Renato Rabelo classificou a atual crise um “verdadeiro salve-se quem puder” no sentido de que qualquer possibilidade de manutenção de índices de consumo deve ser explorada, amplificada e propagandeada. Todos contra as possibilidades de desenvolvimento dos países periféricos para privilegiar a acumulação capitalista para um grupo de países eleitos e suas grandes corporações privadas.

“É esse o espírito hipócrita, anticientífico, e até neomalthusiano, que se faz valer nessa Rio+20 que deve ser objeto de ampla denúncia por parte das forças consequentes aqui presentes [na Cúpula dos Povos]. Esse é o papel, companheiros e companheiras, desses países ricos capitalistas, de empurrar o ônus da crise para cima dos países em vias de desenvolvimento, chamados países da periferia. A atual crise ambiental é usada na tentativa de imposição de uma agenda de cima para baixo, sob os auspícios das Nações Unidas, onde um novo paradigma econômico deles seria o mote para a ampliação das possibilidades de desenvolvimento dos países ricos”, alertou Rabelo, que chamou a atenção para a tentativa de desmonte da agricultura de países da América Latina, Ásia e África em prol dos grandes produtores europeus e norte-americanos.
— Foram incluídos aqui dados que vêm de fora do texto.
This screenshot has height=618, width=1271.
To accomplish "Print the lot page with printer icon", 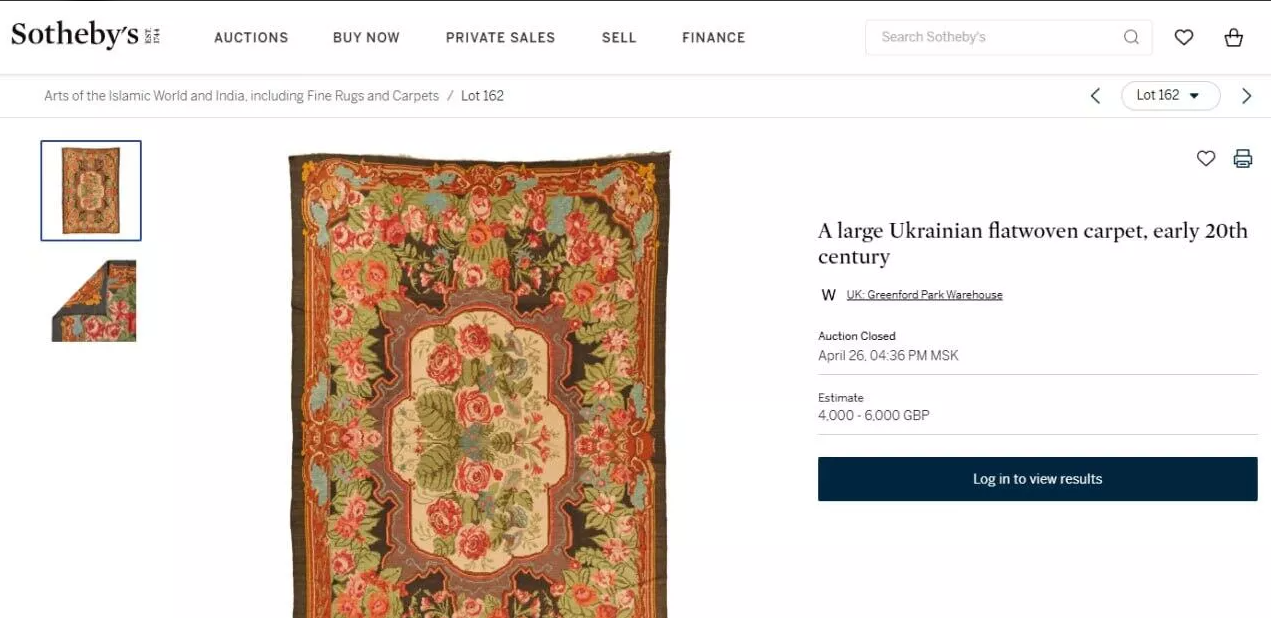I will (1243, 158).
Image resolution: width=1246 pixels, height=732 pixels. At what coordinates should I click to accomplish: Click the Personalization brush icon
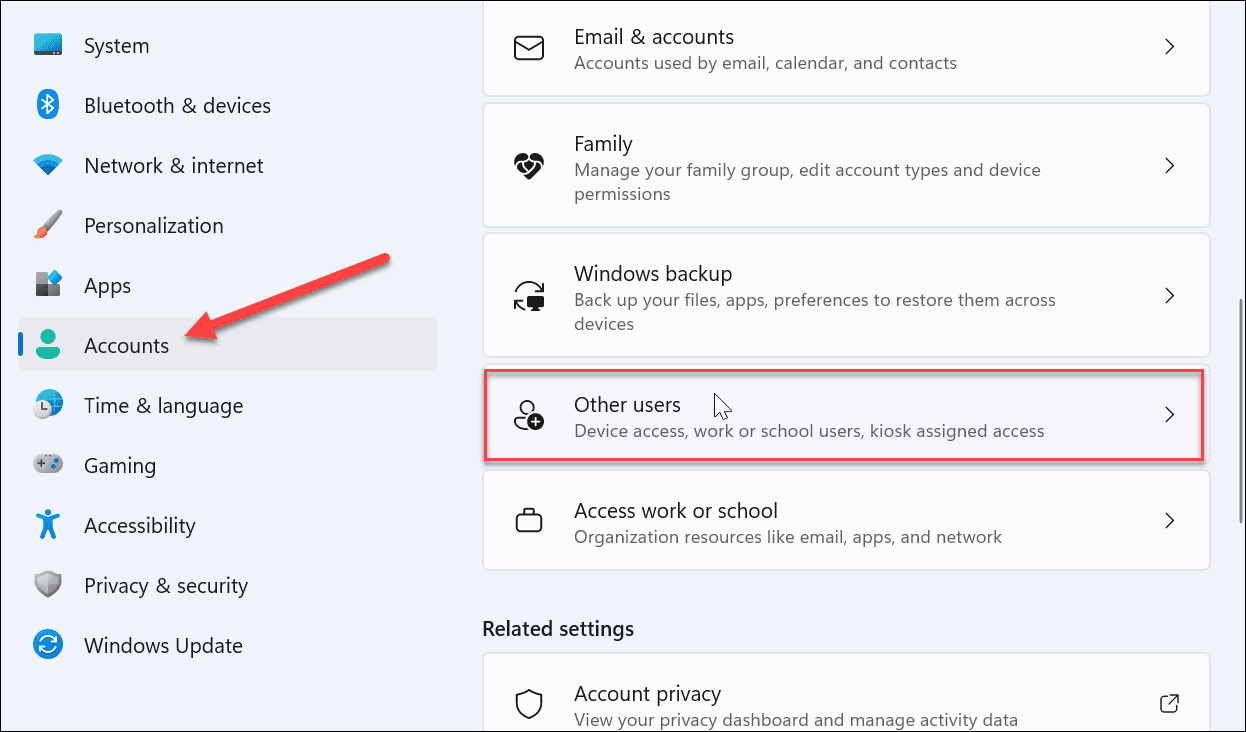(x=47, y=225)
Renato explicou que a chamada economia verde se baseia em incentivos aos investimentos privados, na compra e pesquisa de cadeias produtivas limpas, em detrimento dos subsídios estatais destinados à agricultura. Também não ficou acertado de que maneira ocorrerá a difusão de técnicas surgidas nos países ricos aos países menos capazes de financiamento e como podem adquirir tecnologias limpas.

Rabelo citou a necessidade do país em se criar um novo Código Florestal Brasileiro para se preparar para uma nova etapa de crescimento, incluindo a agricultura familiar.

“No Brasil, que a duras penas conseguiu construir um setor produtivo na agricultura, capaz de tornar insuportável a concorrência dos países ricos, conta atualmente com cerca de 2 milhões de pequenos agricultores vivendo à margem da lei. Dai a necessidade de um novo Código Florestal, que se encontra na fase da indicação e das propostas feitas pela presidenta Dilma, no sentido de equilibrar a produção e o meio ambiente no sentido de equilibrar as tendências deste país, desta grande nação”, contextualizou o presidente do PCdoB.

Por conta dos avanços na legislação e no amadurecimento das discussões ambientais, o Brasil adquiriu uma rara compreensão sobre o meio ambiente, se comparado com outros países que não distinguem áreas de preservação e conservação das demais.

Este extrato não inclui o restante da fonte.